Recently, we published a comprehensive study titled “Artificial intelligence: Sizing and seizing the investment opportunity,” which focuses on the impressive developments in the field of artificial intelligence (AI). In it, we distinguish three levels of the AI value chain and recommend that investors align their engagements along these levels. Currently, the action in the AI sector is primarily happening at the foundational "Enabler Level"—the companies that provide the foundations for AI development, from semiconductor production to chip design, cloud and data centers, to companies involved in power supply.
Next up is the "Intelligence Level"—the companies that convert computing and energy resources from the Enabler Level into intelligence. This includes those who develop large language models, as well as companies that possess datasets that can be transformed into intelligence.

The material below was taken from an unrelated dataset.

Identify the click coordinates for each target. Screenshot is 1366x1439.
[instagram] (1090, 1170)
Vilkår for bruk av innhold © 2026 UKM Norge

The third value creation level is the "Application Level"—the companies that embed tools from the Intelligence Level into specific applications. Currently, we believe the most promising application areas include copilots, coding assistants, digital advertising, call centers, and research and development in healthcare, cybersecurity, and fintech. We are convinced that an investment strategy focused on these value chain levels within the AI sector can offer return opportunities over a longer period. So, it is particularly important for investors who are otherwise more focused on the Swiss market to critically reassess and align their strategic allocation. Ideally, this should be done with a core investment in a broadly diversified portfolio across international markets and sectors. Those who want a specific focus on the promising technology sector can additionally implement this with satellite investments in select themes.